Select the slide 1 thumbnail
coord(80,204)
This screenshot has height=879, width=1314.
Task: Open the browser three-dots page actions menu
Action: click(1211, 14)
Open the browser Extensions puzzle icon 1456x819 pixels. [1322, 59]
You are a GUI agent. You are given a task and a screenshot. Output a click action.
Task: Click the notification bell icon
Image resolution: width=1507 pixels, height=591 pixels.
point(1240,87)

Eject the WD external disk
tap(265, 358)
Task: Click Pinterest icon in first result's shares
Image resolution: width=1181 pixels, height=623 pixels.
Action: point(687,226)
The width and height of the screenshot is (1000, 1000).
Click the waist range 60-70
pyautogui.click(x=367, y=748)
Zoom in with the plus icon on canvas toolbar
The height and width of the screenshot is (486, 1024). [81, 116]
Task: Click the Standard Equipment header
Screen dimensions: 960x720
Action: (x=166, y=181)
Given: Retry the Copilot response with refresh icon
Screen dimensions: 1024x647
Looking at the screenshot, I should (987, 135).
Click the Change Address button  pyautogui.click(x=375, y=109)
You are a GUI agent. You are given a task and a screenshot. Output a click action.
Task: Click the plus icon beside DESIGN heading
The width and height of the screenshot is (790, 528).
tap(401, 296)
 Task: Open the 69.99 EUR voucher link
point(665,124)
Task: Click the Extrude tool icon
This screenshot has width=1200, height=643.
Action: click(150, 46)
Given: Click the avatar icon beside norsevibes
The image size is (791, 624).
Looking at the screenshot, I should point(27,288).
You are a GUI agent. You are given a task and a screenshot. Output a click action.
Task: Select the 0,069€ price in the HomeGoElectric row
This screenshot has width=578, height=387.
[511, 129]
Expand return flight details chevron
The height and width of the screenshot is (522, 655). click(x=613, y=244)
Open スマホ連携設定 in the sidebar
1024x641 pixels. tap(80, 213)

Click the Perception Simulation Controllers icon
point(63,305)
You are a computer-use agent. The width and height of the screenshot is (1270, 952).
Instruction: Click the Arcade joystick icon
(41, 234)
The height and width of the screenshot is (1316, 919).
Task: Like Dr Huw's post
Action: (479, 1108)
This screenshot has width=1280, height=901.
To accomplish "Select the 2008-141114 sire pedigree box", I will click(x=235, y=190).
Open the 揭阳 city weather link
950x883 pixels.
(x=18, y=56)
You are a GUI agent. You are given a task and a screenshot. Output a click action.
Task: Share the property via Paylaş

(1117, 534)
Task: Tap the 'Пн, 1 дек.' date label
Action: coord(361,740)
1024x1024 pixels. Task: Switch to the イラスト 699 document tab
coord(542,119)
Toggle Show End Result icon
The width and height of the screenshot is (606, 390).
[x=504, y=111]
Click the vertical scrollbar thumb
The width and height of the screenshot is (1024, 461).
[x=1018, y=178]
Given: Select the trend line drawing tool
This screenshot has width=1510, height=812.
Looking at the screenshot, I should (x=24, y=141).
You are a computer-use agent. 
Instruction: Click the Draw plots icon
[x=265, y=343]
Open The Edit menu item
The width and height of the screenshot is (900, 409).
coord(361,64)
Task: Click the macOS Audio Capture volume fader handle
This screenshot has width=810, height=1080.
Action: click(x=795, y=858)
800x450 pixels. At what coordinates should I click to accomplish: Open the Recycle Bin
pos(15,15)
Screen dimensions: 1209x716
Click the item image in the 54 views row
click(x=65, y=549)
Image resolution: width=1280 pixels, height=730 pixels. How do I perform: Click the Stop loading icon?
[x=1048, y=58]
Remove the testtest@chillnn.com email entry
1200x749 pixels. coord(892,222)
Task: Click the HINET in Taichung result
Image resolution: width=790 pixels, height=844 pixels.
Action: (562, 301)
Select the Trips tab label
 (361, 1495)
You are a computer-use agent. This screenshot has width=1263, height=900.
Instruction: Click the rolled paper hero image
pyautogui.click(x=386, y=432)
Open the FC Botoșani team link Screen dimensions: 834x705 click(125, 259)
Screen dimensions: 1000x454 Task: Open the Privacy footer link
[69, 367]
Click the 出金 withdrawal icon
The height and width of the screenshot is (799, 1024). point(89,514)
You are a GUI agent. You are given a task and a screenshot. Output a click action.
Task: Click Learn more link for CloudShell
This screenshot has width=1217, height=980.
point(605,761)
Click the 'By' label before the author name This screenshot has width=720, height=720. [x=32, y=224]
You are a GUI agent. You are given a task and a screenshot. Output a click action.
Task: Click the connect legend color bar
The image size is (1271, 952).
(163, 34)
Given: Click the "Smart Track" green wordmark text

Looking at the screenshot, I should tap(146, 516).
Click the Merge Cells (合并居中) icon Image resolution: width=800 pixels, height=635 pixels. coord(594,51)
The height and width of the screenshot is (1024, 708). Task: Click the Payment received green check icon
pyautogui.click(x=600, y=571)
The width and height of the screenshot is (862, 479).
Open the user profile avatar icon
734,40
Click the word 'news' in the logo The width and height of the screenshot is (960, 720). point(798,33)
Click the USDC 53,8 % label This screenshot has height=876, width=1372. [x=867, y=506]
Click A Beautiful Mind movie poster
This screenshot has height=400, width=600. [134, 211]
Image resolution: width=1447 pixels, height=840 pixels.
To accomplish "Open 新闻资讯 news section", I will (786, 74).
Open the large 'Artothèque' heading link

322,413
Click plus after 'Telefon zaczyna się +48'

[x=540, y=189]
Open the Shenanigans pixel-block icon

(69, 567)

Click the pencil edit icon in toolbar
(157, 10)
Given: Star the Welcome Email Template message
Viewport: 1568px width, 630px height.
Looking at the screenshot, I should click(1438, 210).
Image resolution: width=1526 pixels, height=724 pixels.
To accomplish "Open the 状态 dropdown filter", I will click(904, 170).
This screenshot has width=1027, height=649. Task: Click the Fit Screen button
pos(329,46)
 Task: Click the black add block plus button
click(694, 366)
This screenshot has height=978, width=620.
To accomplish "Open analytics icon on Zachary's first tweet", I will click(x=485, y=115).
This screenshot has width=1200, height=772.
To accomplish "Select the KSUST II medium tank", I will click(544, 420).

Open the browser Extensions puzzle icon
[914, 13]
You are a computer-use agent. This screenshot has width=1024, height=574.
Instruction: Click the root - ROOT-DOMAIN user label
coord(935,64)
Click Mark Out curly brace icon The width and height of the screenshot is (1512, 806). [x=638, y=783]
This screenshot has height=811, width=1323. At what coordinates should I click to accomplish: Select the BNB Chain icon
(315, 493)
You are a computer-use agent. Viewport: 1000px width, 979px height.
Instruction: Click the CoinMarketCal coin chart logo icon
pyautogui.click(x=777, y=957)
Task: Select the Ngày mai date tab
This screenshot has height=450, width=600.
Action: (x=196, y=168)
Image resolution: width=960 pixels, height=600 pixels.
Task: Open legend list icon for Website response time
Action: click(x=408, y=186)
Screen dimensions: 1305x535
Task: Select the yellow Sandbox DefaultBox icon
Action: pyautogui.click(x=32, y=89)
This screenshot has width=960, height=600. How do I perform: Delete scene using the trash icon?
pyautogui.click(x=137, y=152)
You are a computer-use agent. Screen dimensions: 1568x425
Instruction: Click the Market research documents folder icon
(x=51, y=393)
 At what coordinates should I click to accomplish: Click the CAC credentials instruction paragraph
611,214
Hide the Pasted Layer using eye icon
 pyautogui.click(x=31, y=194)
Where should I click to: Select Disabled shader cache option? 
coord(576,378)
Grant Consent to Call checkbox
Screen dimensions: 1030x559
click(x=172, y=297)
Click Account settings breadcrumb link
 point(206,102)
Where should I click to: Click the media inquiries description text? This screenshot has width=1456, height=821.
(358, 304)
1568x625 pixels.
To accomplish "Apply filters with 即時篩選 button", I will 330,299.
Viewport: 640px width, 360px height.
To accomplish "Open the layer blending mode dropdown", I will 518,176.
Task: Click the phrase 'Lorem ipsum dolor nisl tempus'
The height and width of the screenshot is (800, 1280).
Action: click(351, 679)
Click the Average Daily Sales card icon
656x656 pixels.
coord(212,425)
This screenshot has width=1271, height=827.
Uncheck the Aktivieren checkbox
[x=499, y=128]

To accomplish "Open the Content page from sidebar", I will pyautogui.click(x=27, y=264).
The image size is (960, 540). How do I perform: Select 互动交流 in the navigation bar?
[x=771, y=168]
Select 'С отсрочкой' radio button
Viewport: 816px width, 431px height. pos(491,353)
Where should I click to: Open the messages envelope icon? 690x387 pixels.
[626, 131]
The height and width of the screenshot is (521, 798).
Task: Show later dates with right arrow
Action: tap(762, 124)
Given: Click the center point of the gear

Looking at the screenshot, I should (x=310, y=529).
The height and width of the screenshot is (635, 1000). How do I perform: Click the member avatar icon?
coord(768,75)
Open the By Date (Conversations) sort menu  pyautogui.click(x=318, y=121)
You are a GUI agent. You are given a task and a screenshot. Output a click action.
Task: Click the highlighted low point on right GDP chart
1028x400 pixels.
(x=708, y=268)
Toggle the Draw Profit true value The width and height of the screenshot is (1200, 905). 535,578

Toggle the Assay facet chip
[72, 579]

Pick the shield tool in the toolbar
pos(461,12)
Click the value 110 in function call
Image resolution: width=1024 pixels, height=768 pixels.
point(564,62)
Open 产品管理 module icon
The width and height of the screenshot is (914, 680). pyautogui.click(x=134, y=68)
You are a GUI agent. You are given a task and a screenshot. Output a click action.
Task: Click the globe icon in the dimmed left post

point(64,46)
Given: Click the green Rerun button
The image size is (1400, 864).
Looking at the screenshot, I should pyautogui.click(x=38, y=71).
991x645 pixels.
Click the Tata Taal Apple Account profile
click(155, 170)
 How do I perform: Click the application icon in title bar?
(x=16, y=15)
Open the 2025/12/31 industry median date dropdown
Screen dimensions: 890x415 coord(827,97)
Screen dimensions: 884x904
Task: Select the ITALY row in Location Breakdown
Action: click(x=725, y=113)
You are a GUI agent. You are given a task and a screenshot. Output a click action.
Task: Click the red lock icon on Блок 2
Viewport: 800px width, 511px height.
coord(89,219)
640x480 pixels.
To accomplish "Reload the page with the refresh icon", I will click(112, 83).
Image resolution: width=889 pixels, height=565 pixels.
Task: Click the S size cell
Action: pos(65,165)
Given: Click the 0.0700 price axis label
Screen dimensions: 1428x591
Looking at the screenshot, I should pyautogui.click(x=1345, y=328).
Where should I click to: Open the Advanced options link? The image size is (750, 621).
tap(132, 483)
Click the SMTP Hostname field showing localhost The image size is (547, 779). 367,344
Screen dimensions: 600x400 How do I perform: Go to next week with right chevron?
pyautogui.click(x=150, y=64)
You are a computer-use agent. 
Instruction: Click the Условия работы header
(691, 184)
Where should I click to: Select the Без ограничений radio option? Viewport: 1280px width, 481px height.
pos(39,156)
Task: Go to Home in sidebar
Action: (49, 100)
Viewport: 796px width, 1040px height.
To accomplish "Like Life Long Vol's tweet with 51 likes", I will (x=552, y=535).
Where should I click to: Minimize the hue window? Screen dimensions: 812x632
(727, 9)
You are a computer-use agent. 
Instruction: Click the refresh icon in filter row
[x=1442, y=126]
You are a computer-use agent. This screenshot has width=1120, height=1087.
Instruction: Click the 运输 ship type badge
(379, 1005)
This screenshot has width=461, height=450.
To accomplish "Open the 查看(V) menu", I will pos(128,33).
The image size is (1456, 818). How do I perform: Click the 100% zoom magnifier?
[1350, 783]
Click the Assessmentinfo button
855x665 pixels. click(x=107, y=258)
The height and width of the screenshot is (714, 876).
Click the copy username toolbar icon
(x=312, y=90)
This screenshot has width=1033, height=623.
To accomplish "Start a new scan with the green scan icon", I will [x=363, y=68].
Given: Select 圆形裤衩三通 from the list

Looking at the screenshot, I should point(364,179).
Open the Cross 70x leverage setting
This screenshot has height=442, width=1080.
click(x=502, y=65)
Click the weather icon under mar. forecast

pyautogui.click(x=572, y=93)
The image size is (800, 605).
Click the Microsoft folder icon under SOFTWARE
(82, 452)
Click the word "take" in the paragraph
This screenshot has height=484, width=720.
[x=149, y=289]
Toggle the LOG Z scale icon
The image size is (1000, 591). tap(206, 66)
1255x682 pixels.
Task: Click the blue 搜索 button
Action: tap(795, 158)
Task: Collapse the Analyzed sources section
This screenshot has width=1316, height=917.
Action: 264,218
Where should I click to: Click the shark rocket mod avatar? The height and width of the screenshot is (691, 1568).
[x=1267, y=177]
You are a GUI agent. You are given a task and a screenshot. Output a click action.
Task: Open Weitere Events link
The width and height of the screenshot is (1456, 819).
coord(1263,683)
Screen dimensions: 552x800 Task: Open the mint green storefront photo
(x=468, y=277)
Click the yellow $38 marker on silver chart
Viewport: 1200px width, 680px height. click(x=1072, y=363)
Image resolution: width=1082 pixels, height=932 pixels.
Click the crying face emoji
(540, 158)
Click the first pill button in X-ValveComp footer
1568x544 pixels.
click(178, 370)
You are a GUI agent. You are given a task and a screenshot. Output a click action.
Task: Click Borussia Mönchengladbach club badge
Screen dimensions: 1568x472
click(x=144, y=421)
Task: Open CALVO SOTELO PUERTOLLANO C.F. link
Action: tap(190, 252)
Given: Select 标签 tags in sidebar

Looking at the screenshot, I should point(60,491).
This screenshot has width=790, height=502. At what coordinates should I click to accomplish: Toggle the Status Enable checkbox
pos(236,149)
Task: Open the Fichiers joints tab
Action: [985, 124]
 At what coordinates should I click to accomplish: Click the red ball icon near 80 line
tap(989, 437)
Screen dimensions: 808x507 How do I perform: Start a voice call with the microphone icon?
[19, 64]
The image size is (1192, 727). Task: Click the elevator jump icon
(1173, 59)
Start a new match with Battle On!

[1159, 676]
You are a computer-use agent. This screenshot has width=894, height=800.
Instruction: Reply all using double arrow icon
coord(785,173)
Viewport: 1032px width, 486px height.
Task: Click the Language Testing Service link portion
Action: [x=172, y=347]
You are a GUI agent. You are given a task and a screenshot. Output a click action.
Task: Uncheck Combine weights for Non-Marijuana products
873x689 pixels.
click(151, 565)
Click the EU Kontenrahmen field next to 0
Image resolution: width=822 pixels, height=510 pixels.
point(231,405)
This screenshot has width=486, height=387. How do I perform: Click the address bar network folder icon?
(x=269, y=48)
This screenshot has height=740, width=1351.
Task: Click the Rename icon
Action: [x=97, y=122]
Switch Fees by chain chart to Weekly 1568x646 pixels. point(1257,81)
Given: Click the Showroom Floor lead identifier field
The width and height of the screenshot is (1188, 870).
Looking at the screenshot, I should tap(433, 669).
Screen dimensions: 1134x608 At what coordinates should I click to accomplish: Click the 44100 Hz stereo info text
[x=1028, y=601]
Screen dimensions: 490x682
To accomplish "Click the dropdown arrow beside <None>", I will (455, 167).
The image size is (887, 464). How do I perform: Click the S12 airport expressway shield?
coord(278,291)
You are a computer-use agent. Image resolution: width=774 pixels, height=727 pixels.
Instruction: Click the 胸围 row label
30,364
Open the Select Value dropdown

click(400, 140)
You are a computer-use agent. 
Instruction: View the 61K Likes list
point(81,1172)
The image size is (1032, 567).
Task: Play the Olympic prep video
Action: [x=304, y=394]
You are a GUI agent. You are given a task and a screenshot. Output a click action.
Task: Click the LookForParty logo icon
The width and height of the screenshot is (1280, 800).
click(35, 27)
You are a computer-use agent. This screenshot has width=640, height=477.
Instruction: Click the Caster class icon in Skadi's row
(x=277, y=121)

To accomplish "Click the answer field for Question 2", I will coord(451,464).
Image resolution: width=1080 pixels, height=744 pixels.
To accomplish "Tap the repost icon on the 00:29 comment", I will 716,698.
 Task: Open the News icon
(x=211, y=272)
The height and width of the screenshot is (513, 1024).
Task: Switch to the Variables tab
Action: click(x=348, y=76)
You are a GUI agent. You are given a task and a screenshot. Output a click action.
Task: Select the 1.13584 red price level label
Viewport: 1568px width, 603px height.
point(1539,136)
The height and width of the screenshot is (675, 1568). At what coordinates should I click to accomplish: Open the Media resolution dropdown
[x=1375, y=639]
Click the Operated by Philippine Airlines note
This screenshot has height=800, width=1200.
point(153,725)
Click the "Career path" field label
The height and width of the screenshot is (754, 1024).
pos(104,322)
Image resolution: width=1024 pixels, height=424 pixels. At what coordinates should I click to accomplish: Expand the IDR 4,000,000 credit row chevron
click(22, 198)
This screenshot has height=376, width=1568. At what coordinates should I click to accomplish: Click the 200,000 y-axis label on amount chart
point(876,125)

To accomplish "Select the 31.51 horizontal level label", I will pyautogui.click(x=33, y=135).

■ **To do**: Every line in the records above that contains the word "level" should be copied out.

■ **Expected answer**:
Task: Select the 1.13584 red price level label
To accomplish "Select the 31.51 horizontal level label", I will pyautogui.click(x=33, y=135).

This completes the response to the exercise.